Ammonium Alleviates Manganese Toxicity and Accumulation in Rice by Down-Regulating the Transporter Gene OsNramp5 Through Rhizosphere Acidification.

Ammonium ( NH4+ ) alleviates manganese (Mn) toxicity in various plant species, but the underlying mechanisms are still unclear. In this study, we compared the effects of NH4+ and nitrate ( NO3- ) on rice (Oryza sativa L.) growth, accumulation and distribution of Mn, accumulation of iron (Fe), zinc (Zn) and copper (Cu), root cell wall components, and expression of Mn and Fe transporter genes. After rice seedlings were grown in non-pH-buffered nutrient solution for 2 days, the pH of growth medium changed from an initial value of 4.5 to 3.5 and to 5.5 in the presence of NH4+ and in the presence of NO3- , respectively. Compared with NO3- , ammonium decreased nutrient-solution pH and alleviated Mn toxicity and accumulation in rice under non-pH-buffered conditions. This alleviation disappeared when 5 mM Homo-PIPES pH buffer was added. Regardless of N form, roots, shoots, root cell sap, and xylem sap accumulated much lower Mn at pH 3.5 than at pH 5.5, whereas Mn distribution in different leaves and Mn accumulation in root cell walls was affected by neither N form nor pH. Ammonium decreased the expression of the Mn influx transporter gene OsNramp5 in roots under non-pH-buffered conditions, but not under pH-buffered ones.

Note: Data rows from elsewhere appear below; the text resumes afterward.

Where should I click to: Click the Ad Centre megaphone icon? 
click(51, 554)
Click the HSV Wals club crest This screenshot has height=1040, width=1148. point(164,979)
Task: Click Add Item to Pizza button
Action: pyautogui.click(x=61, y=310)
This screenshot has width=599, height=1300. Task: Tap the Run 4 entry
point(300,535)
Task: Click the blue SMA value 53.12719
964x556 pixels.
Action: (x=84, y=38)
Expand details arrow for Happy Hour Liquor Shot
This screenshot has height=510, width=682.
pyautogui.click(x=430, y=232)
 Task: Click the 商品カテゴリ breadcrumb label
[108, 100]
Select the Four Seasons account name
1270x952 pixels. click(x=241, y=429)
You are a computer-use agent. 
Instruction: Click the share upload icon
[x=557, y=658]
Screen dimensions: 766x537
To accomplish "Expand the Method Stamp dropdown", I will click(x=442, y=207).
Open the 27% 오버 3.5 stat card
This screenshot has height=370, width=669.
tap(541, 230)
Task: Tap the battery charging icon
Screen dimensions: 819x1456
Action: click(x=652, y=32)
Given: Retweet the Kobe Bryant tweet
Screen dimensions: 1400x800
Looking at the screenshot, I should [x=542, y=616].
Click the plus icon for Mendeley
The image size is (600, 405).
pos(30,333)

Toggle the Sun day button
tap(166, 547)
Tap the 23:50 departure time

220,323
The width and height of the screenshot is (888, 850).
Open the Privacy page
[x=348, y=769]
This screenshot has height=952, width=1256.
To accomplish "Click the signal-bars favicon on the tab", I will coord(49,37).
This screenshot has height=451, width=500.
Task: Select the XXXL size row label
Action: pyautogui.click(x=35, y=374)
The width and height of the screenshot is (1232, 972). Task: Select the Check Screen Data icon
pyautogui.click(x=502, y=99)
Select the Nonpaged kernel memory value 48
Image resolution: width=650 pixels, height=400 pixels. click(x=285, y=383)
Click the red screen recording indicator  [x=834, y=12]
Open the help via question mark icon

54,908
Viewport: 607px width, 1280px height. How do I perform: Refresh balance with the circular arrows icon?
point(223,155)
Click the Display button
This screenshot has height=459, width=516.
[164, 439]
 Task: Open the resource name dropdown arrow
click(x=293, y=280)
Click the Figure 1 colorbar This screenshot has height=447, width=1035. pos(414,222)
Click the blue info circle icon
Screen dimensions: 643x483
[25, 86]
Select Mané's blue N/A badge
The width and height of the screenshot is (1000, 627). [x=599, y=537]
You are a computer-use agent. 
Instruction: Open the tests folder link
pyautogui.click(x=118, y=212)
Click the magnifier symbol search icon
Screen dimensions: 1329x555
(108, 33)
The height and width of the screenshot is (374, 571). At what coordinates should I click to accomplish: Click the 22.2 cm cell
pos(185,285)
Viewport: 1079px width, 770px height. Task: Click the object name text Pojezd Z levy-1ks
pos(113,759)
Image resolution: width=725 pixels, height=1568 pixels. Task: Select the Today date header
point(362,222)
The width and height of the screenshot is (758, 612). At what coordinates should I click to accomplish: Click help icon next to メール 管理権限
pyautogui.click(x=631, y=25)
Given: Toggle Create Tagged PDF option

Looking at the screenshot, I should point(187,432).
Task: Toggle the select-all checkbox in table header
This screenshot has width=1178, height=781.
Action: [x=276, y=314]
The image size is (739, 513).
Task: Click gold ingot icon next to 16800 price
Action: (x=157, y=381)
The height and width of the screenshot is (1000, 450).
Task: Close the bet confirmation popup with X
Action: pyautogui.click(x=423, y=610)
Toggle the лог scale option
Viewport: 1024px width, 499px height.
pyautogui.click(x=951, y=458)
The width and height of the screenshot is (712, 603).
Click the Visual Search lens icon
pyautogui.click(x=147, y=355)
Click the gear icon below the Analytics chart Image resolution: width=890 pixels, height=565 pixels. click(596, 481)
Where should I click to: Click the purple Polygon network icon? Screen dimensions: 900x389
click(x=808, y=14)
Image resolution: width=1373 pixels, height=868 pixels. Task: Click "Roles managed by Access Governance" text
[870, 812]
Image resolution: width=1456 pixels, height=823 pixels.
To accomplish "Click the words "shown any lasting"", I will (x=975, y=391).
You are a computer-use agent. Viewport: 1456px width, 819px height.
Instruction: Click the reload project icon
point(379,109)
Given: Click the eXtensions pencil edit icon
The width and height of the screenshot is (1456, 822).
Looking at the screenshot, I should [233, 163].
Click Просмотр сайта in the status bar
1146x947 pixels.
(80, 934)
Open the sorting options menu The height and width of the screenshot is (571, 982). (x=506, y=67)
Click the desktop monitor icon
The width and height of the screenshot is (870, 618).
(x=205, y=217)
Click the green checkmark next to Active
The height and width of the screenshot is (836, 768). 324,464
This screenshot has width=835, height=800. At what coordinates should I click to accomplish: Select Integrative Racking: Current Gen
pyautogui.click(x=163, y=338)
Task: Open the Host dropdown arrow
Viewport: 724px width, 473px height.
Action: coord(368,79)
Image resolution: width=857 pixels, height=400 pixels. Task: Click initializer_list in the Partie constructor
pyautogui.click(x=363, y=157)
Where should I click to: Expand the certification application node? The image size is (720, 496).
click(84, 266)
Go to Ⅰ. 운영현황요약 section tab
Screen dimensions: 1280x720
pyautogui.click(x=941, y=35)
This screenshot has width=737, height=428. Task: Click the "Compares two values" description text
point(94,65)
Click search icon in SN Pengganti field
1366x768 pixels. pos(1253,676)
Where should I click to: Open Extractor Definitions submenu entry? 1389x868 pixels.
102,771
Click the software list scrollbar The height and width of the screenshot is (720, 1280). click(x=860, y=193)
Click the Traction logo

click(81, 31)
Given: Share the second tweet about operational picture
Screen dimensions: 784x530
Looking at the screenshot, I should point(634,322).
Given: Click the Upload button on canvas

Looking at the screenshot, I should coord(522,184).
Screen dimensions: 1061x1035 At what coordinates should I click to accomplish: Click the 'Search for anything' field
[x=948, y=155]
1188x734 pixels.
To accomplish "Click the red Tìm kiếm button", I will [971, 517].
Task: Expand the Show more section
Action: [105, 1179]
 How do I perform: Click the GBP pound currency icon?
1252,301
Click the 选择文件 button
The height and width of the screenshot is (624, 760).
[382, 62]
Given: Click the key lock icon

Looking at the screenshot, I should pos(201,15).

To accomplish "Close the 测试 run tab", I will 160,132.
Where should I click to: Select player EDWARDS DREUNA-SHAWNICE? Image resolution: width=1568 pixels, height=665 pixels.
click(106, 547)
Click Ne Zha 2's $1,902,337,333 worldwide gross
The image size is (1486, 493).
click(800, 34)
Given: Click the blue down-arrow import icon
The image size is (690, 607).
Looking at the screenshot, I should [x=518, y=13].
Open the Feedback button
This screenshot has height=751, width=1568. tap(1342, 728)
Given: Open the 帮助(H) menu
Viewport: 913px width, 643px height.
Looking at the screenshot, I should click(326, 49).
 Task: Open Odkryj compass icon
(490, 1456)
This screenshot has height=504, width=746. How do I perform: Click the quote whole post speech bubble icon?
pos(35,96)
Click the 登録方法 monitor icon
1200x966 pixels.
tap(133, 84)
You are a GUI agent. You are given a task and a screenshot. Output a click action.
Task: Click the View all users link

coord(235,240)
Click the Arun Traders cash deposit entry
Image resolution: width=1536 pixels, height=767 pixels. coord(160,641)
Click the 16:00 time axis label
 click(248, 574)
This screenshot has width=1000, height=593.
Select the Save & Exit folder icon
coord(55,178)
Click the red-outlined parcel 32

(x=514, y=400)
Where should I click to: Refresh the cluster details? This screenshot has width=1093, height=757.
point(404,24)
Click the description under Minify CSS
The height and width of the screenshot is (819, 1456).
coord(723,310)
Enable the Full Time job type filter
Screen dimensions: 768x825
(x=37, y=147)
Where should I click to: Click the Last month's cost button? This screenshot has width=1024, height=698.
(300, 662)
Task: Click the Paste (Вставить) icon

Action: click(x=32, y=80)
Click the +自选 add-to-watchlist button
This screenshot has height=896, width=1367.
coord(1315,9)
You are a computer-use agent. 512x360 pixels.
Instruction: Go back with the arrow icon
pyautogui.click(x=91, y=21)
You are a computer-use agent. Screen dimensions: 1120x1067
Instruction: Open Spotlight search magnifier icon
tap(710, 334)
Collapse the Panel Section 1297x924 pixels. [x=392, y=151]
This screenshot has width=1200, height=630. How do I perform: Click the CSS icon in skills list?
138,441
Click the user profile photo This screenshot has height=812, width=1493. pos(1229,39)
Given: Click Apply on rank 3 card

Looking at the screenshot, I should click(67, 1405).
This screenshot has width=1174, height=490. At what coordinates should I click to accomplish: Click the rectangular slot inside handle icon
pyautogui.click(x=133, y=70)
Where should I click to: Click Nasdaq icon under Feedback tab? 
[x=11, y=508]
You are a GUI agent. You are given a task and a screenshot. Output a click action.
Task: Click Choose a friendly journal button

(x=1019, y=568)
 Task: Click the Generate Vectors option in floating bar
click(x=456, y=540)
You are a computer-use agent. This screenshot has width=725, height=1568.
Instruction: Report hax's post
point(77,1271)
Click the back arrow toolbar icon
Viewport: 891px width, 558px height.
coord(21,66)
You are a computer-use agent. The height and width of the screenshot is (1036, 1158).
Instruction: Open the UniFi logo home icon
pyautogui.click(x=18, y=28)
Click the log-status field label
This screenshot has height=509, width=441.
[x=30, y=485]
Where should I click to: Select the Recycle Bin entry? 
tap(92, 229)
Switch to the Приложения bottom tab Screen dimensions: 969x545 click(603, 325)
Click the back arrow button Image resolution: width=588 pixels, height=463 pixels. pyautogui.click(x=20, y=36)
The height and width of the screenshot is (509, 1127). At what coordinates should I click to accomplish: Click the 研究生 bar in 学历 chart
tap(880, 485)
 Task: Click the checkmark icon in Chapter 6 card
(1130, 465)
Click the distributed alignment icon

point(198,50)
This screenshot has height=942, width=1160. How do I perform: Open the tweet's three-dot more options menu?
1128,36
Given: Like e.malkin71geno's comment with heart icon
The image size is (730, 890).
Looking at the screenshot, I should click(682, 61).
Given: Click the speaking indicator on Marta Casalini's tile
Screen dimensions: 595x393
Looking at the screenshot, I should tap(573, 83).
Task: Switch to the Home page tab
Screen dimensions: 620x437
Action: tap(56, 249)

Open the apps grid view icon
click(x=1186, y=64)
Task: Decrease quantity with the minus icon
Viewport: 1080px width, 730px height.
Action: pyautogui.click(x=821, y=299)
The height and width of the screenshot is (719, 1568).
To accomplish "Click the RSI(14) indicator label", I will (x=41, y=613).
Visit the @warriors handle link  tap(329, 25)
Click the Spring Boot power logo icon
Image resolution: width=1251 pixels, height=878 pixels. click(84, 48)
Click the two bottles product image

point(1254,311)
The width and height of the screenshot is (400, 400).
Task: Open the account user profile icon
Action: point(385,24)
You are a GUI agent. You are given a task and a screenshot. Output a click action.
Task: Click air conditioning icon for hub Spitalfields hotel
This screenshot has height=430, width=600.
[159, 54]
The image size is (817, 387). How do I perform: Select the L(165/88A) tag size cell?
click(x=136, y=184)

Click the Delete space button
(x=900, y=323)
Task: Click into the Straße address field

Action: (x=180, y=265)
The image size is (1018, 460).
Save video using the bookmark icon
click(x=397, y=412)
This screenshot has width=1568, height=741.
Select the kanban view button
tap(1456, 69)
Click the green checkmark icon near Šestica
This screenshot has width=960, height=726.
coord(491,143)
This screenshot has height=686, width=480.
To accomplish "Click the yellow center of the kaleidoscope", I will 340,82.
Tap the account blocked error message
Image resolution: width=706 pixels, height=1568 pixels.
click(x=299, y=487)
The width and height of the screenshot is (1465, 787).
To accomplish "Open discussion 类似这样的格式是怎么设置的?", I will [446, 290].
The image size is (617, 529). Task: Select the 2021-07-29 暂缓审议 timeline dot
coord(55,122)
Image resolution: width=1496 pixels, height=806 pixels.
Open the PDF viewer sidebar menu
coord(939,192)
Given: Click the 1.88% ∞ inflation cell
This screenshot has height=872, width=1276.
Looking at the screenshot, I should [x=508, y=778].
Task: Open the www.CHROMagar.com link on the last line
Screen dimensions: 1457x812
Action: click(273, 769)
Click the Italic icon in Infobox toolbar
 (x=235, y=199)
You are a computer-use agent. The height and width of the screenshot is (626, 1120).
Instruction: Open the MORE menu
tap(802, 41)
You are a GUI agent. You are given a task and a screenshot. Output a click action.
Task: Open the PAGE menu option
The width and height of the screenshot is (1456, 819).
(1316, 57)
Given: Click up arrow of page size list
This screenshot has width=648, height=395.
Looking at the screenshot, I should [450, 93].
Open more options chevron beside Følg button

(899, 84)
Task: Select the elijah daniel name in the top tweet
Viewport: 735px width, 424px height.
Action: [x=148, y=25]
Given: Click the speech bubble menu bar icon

OsNramp5 expression was down-regulated at pH 3.5 compared with pH 5.5. Another efflux Mn transporter gene, OsMTP9, was not regulated by either N form or pH. High pH (5.5) enhanced the expression of the Fe transporter gene OsIRT1 and increased the accumulation of Zn but not Fe or Cu in shoots compared with pH 3.5. Taken together, our results indicate that NH4+ alleviates Mn toxicity and accumulation in rice through the down-regulatory effects of rhizosphere acidification on the Mn influx transporter gene OsNramp5. In addition, the up-regulation of OsIRT1 expression may contribute to the increased Zn uptake by rice at high pH of nutrient solution.